- [Stored records]
^^^^

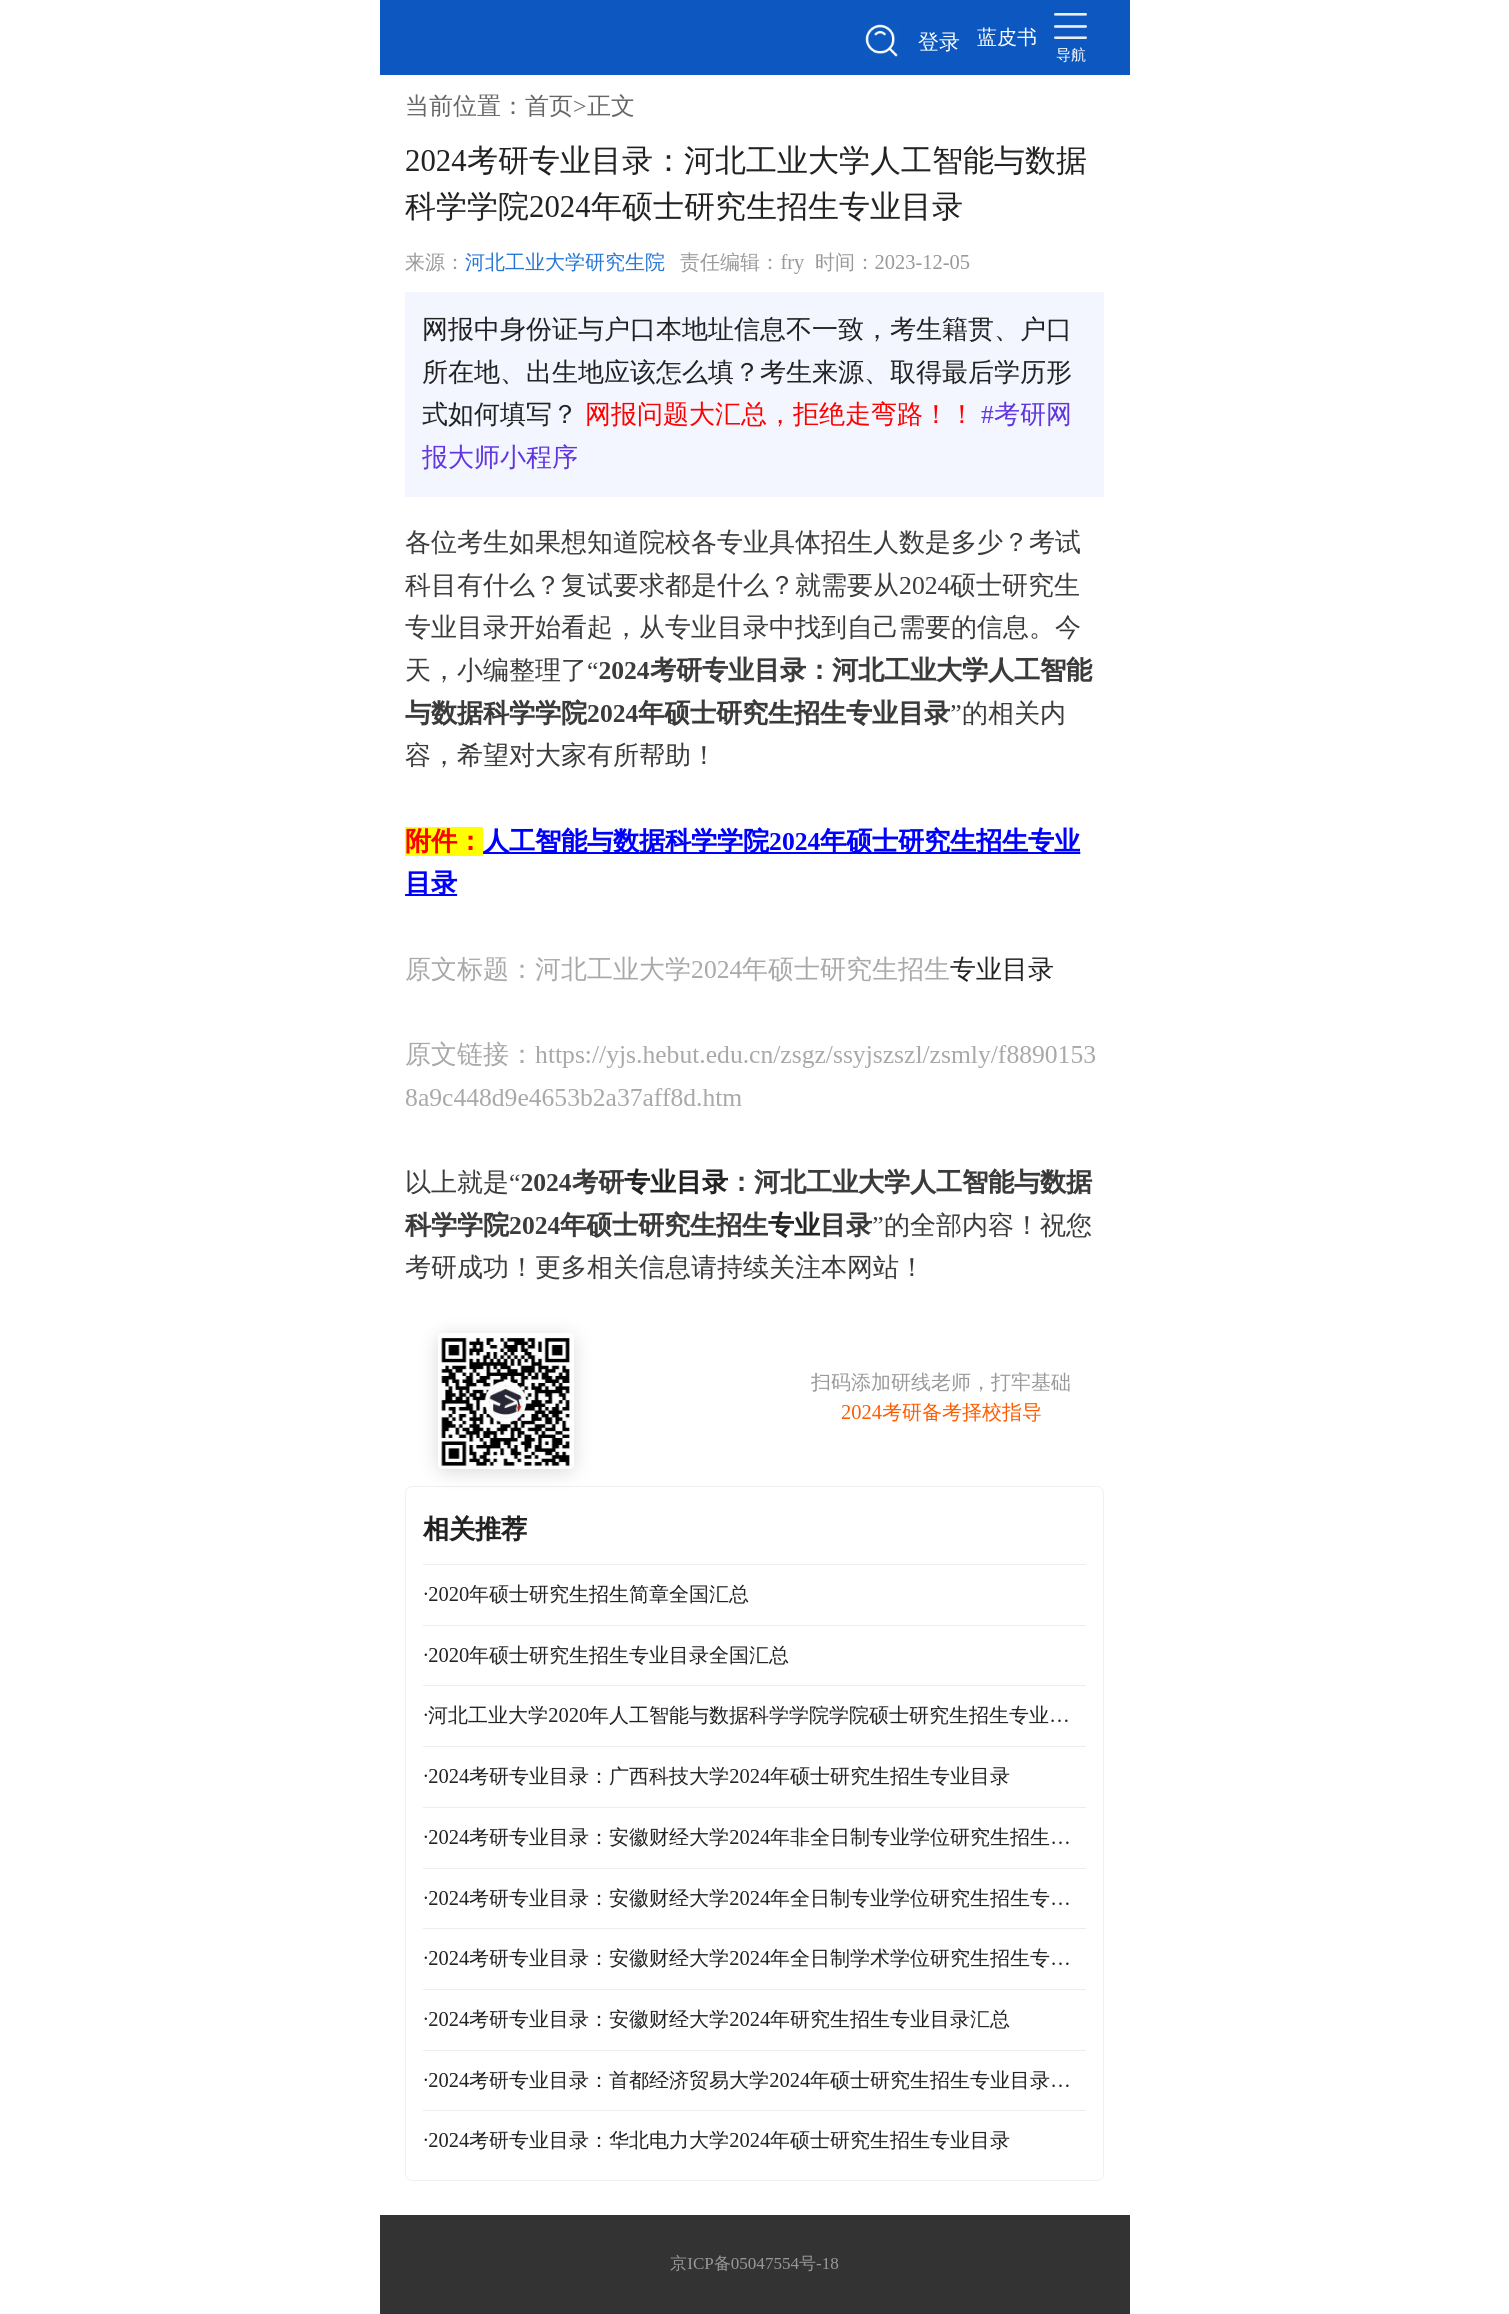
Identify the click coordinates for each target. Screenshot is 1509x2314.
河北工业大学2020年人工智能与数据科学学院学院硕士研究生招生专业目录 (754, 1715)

^^^^

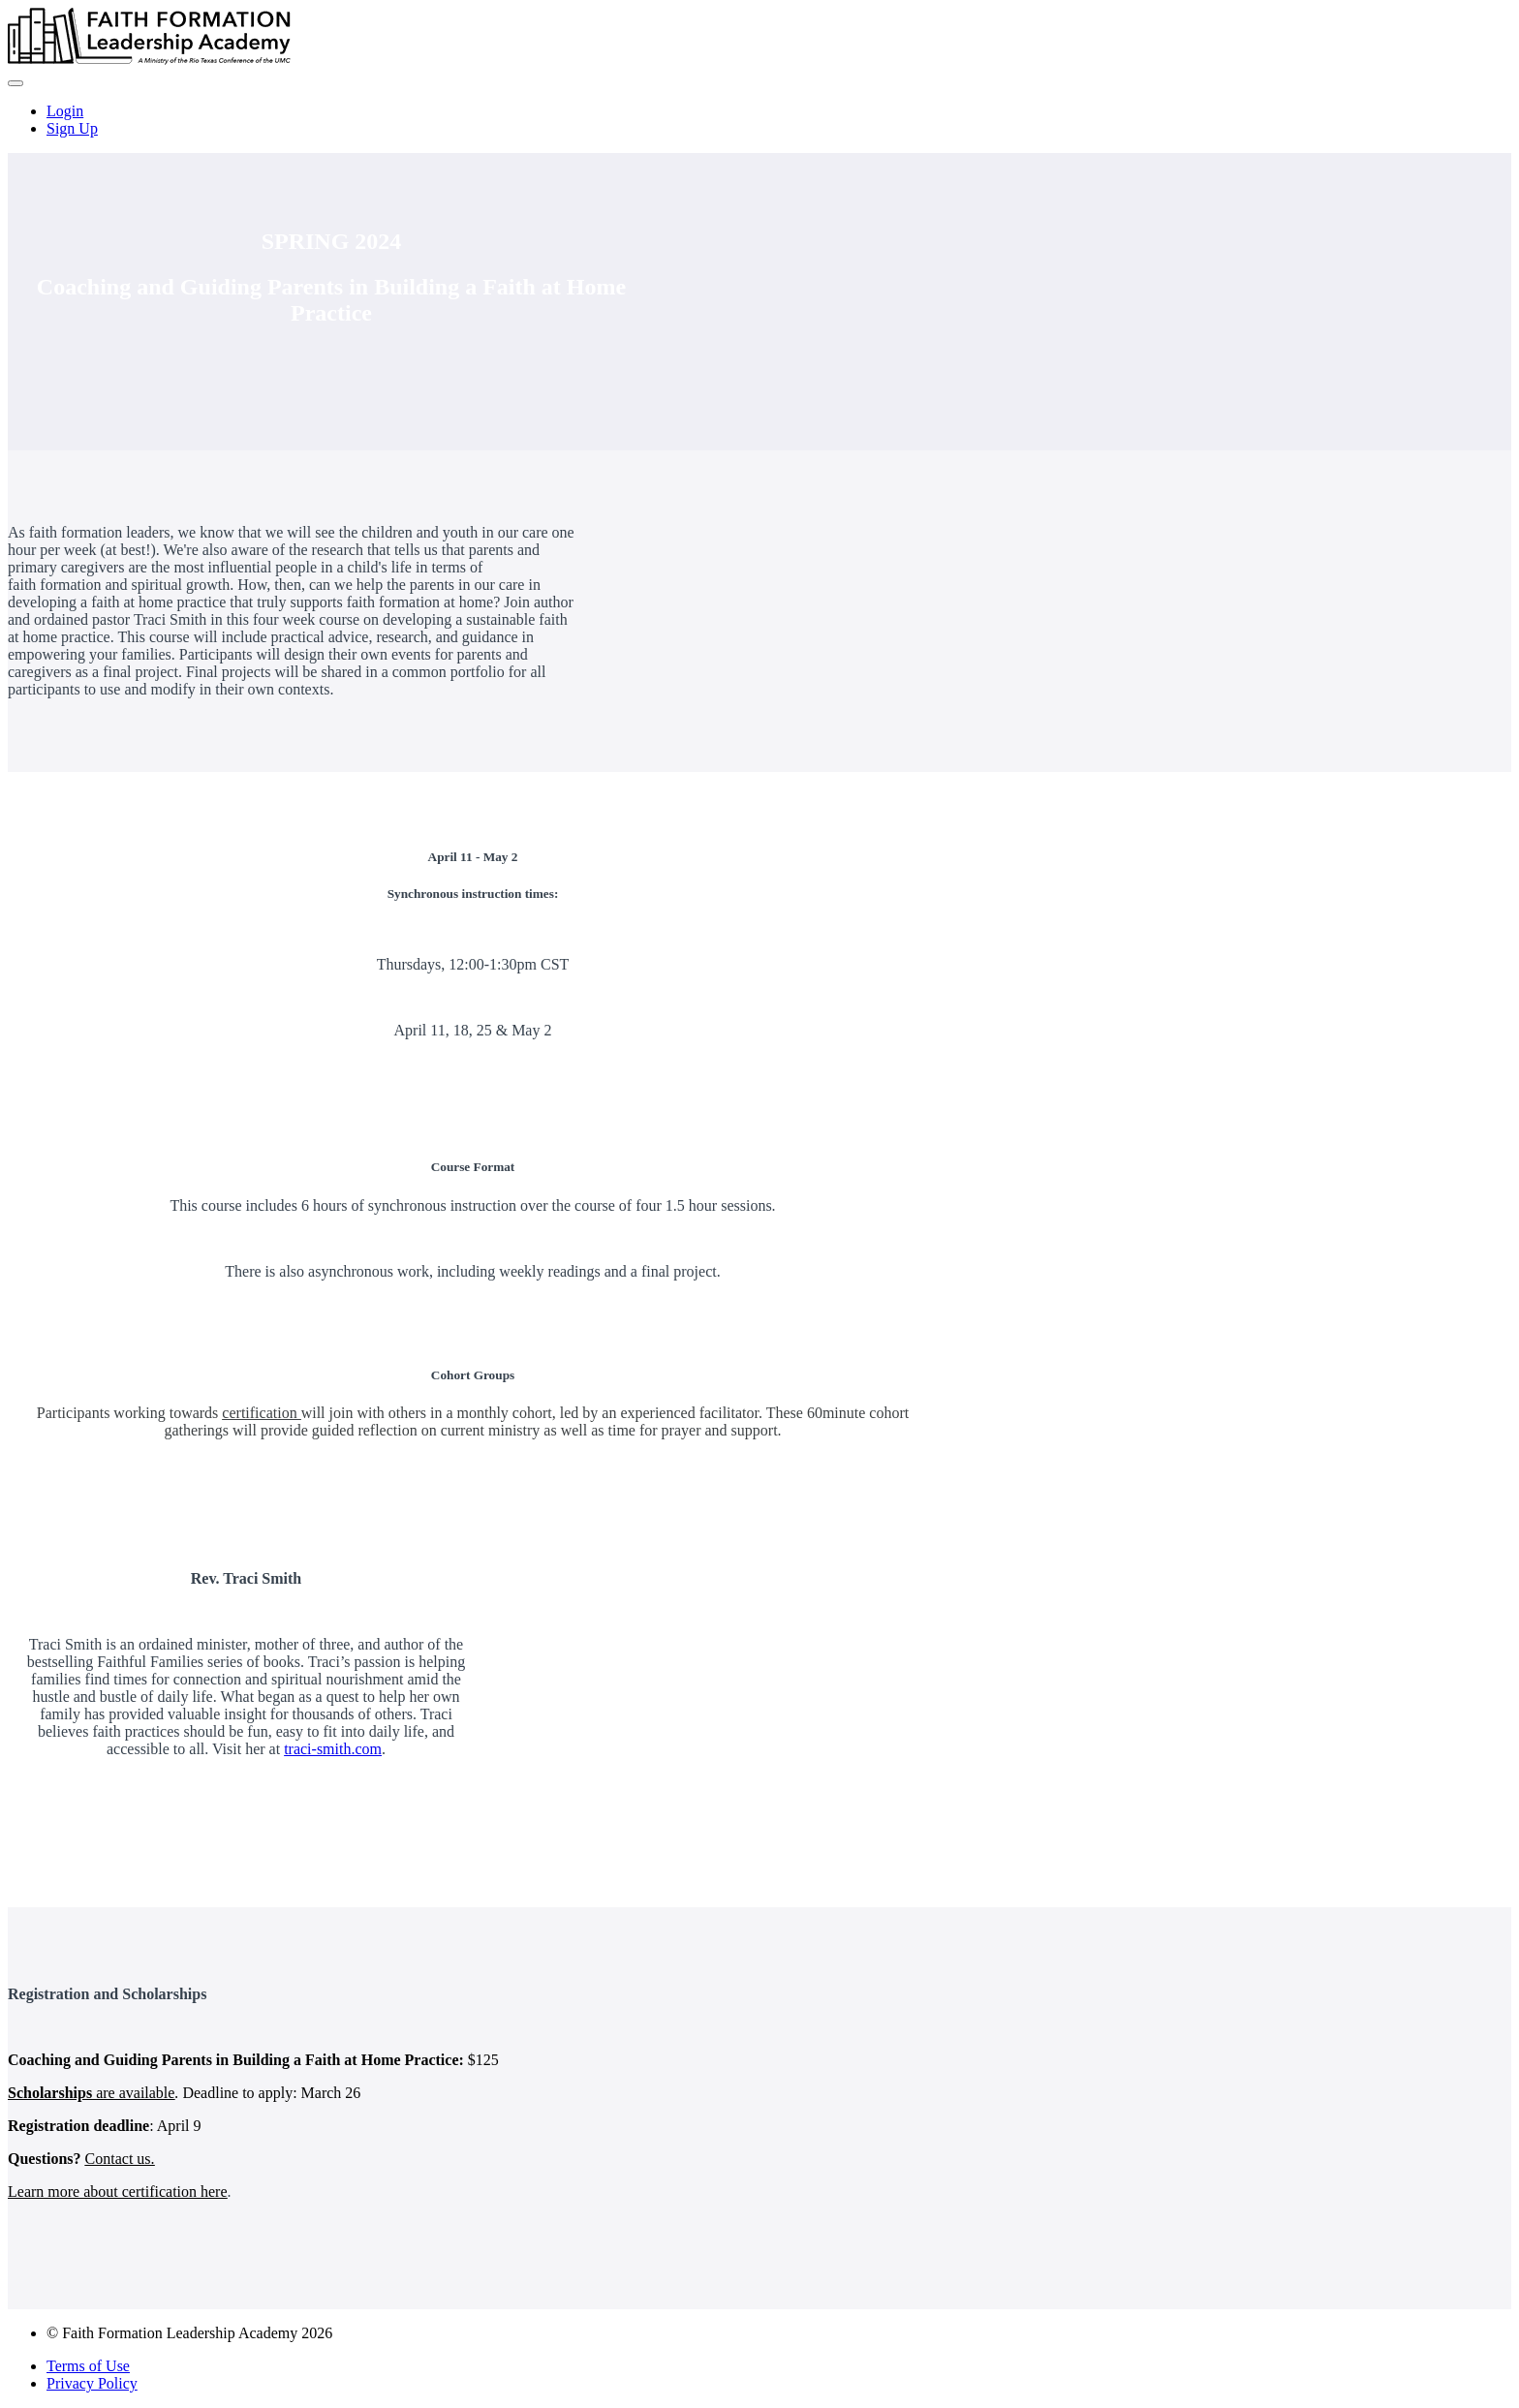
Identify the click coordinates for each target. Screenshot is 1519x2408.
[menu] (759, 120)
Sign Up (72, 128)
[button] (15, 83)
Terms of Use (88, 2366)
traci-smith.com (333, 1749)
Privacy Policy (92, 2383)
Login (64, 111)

^^^^

- [Stated problem] Raise every coordinate in the answers by 70 and rewrite the records from the line containing "Screenshot is 1519x2408." through the line containing "Login (64, 111)", both ends included, requests and all. Output only those lines.

- [Exercise output]
Identify the click coordinates for each target. Screenshot is 1519x2408.
[menu] (829, 190)
Sign Up (142, 198)
[button] (85, 153)
Terms of Use (158, 2436)
traci-smith.com (403, 1819)
Privacy Policy (162, 2453)
Login (134, 181)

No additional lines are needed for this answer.